In addition to direct phosphorylation, signaling pathways involving PI3K, ERK1/2 or p38 MAPK when activated by non-hypoxic stimuli such as growth factors (e.g., PDGF, TGF-β, IGF-1, and EGF), cytokines or hormones can also affect HIF activation by indirectly modulating its expression or stability [30][31][44][45][46][47][48][49][50]. As an example, heregulin (a member of the EGF family of growth factors) induces HIF-1 by activating the PI3K/Akt/mTOR pathway and increasing the rate of HIF-1α translation [51]. Other exemplary modes of HIF regulation include the involvement of ROS signaling (reviewed in [52]), transcription factors such as NF-kb [53] and STAT3 [54] that upregulate transcription of the gene encoding HIF-1α and many interacting proteins such as HSP90 and RACK1, which stabilize or destabilize HIF-1α, respectively [55][56][57]. HIFα stability is also affected by CO2 concentration as both in vivo and in vitro hypercapnia decrease HIFα protein levels independently of the PHD/pVHL-mediated degradation pathway and, most likely, via lysosomal proteolysis [58].

4. The Involvement of HIFs in Cancer

HIFs and especially HIF-1 influence several hallmarks of cancer such as genomic instability, tumor cell invasion, metastasis, and angiogenesis as well as suppression of the anti-tumor immune response [59][60]. Most importantly, HIF-1 holds a prominent role as mediator of the metabolic reprogramming that characterizes many types of cancer cells [1][61]. HIF-1 upregulates expression of most enzymes of glycolysis as well as expression of pyruvate dehydrogenase kinase 1 (PDK1). PDK1 phosphorylates and inactivates pyruvate dehydrogenase (PDH), which catalyzes conversion of pyruvate into acetyl-CoA. Thus, HIF-1 drives pyruvate, the product of glycolysis away from the TCA cycle and towards production of lactate, even in the presence of oxygen, a phenomenon known as Warburg effect [1][61]. Lipid metabolism is also influenced by a HIF-1 and several HIF-1 gene targets are involved in lipogenesis, which is generally favored in cancer via an increase in fatty acid uptake or synthesis and storage and simultaneous downregulation of fatty acid oxidation (reviewed in [62]). This often leads to accumulation of lipid droplets [33][63][64][65] and protects cancer cells from lipotoxicity [33][63][64]. HIF-dependent gene expression is also important for the adaptation and metabolism of cells surrounding a tumor (e.g., stromal cells), which are known to play an important role for cancer development [61][66].

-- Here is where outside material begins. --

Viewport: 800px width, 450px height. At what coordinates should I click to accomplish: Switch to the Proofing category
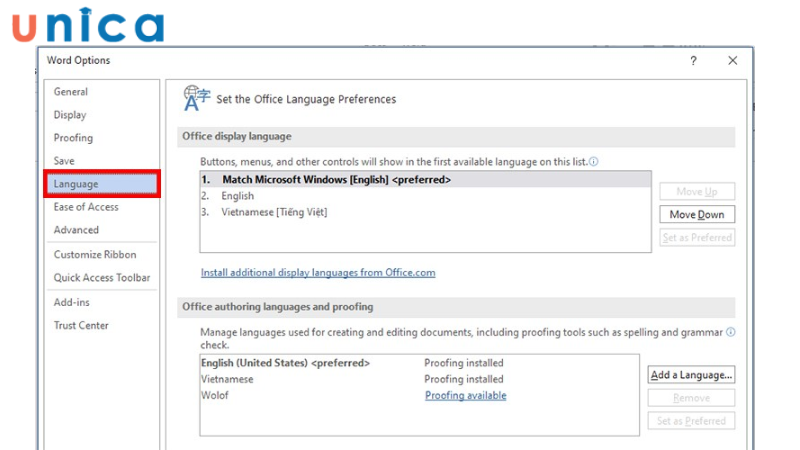73,138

There are numerous studies in which HIF-α proteins are found overexpressed in malignant tumors [59]. In principle, overexpression of HIFα isoforms is associated with poor clinical outcomes in patients with solid tumors [59][15]. Interestingly, HIF-1α was also found elevated and correlated with bad prognosis in hematological malignancies (reviewed in [67]). However, there are few reports indicating that HIF-1α overexpression may be connected to a positive outcome in certain cancer types including head and neck [68], non-small cell lung [69] and neuroblastoma [70].

Another feature that gives HIFs a special role in cancer progression is their ability to promote epithelial to mesenchymal transition (EMT) as well as resistance to chemo- or radio-therapy. HIFs facilitate EMT mainly by enhancing the expression of genes such as TCF3, ZFHX1A/B, and TWIST, which repress E-cadherin and epithelial type promoting factors, while, at the same time, the expression of mesenchymal type genes is increased [71][72]. Furthermore, HIF-mediated gene expression drives extracellular matrix remodeling, resistance to anoikis-related cell death and establishment of new cancer colonies, all of which facilitate the metastatic phenotype of hypoxic tumors [73]. Moreover, HIF-1 mediates chemoresistance by inducing expression of proteins that enhance drug efflux such as multidrug resistance 1 (MDR1) [74][75] and MRP2 [76] or anti-apoptotic proteins that promote drug resistance such as survivin [77][78]. HIF-1 is also implicated in resistance to radiation therapy since it counteracts the cytotoxic effects of radiation such as DNA damage and production of reactive oxygen species (ROS) [79][80].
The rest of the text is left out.